__INFORMATION PROVIDED__:
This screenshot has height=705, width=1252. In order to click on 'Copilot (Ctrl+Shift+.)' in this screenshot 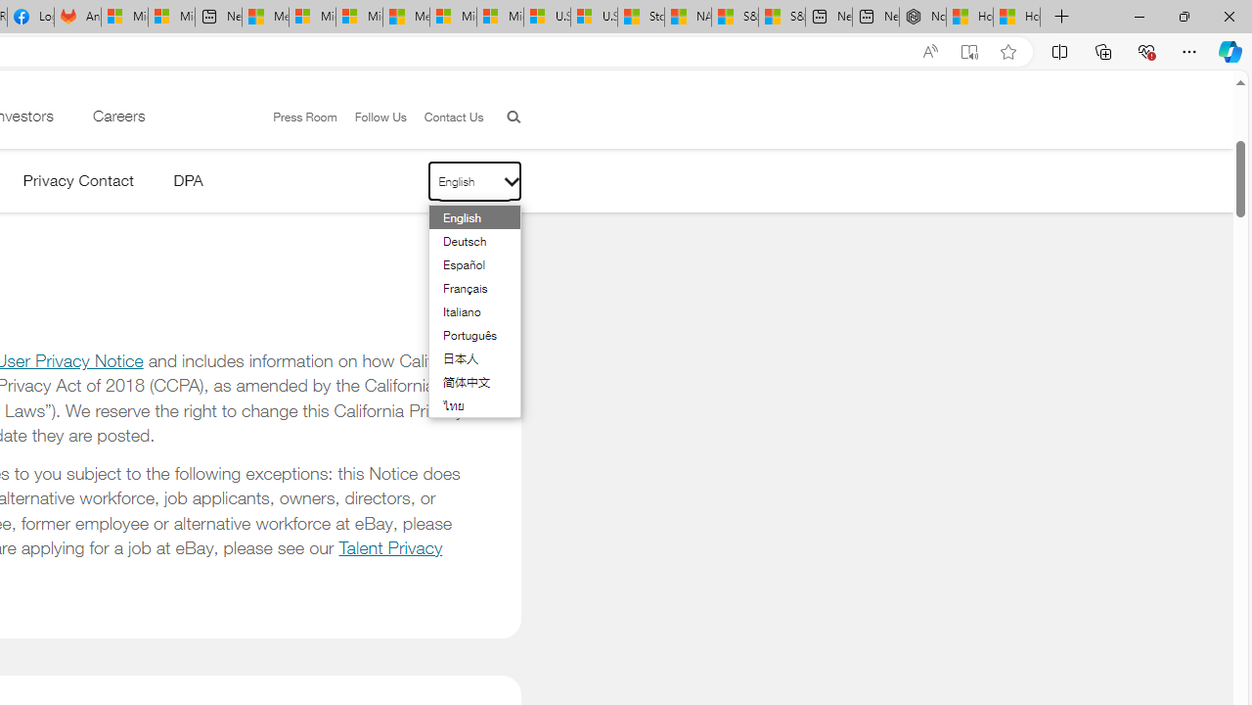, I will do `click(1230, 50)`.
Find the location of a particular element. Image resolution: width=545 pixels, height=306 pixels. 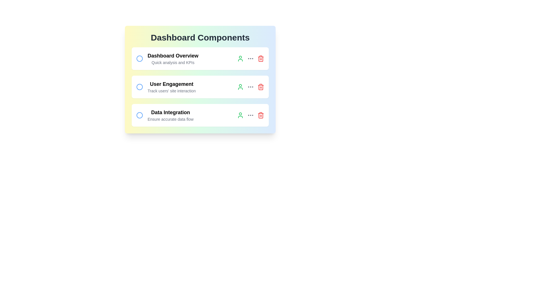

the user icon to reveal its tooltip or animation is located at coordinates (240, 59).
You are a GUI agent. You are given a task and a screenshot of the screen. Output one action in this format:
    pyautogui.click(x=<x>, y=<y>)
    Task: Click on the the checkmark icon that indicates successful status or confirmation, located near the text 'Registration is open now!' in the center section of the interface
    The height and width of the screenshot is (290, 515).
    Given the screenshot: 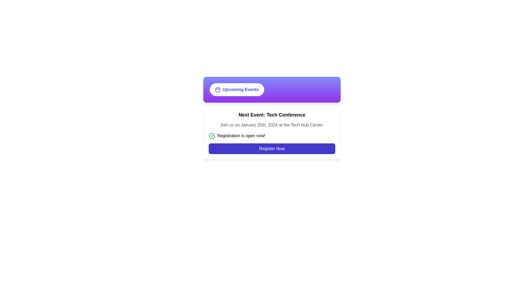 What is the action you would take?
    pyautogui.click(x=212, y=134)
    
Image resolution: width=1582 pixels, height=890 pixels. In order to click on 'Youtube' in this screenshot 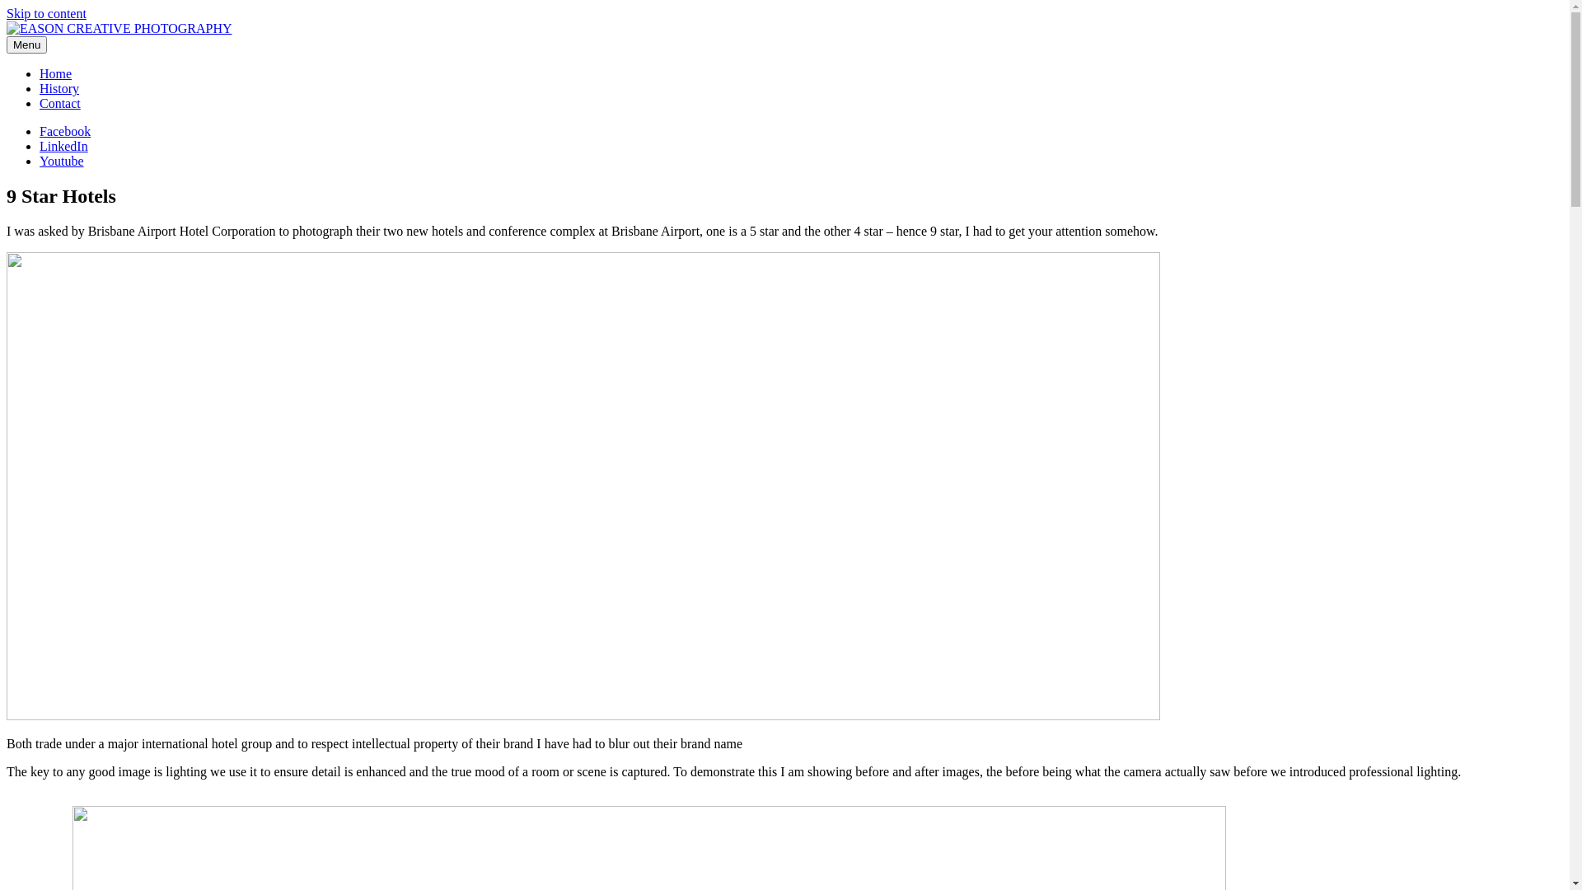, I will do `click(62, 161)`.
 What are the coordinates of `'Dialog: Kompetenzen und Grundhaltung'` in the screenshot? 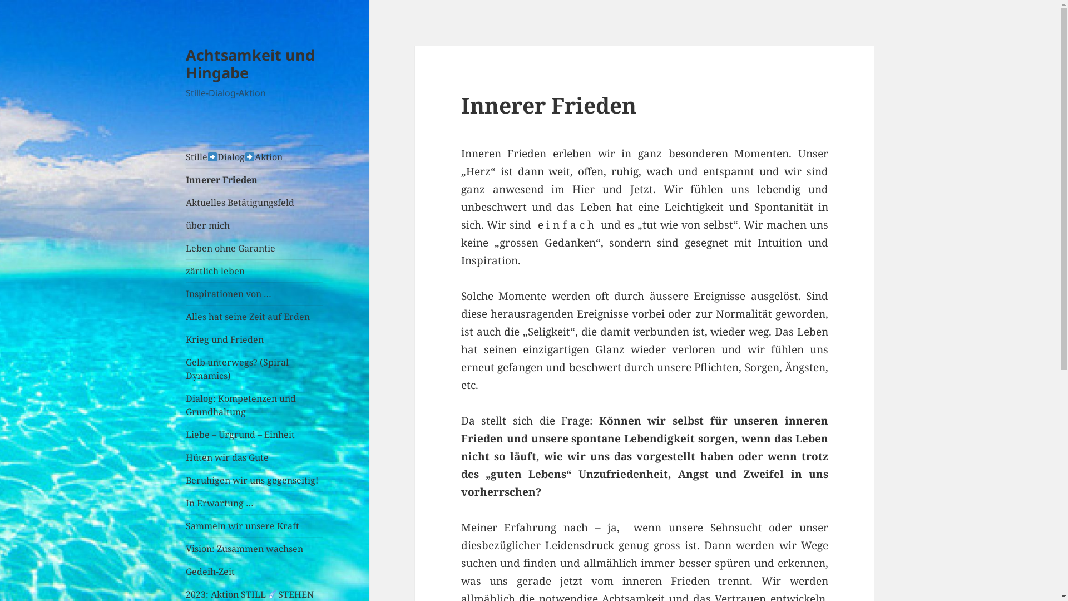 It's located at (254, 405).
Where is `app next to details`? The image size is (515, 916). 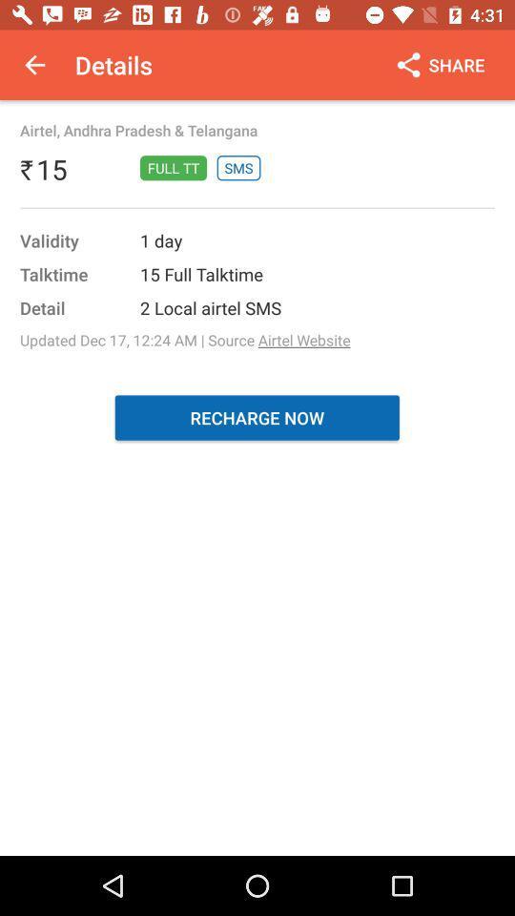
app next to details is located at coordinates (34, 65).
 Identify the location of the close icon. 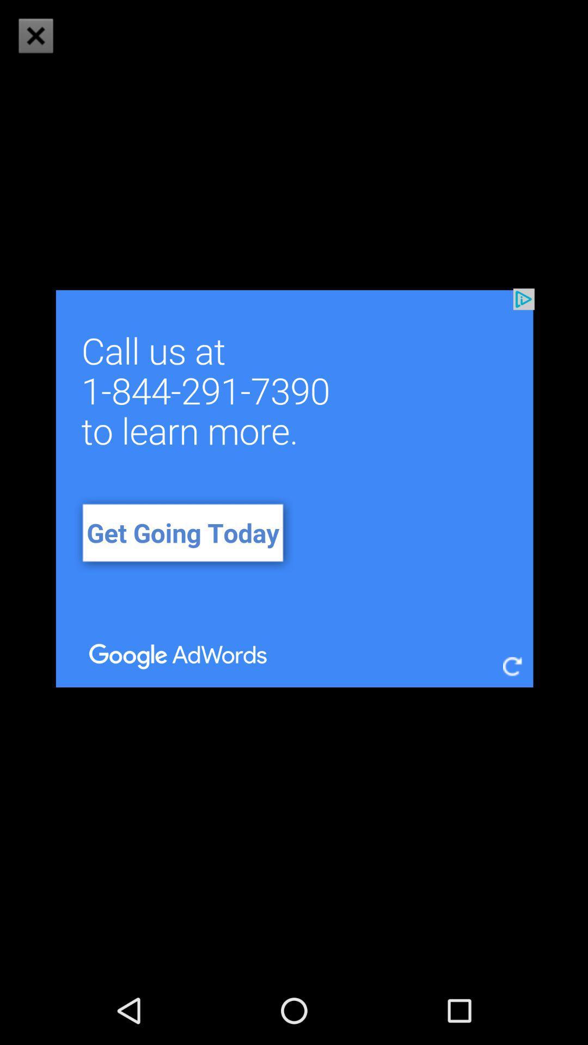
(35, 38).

__DIRECTION__: Rewrite everything from the line containing "is (515, 916)." down to the end of the listing, changing "close icon" to "exit button" and leaving all else as it is. Omit the pictures from your answer.

__FINISHED ANSWER__:
Where is `app next to details`? The image size is (515, 916). 
app next to details is located at coordinates (34, 65).
 Identify the location of the exit button. 
(35, 38).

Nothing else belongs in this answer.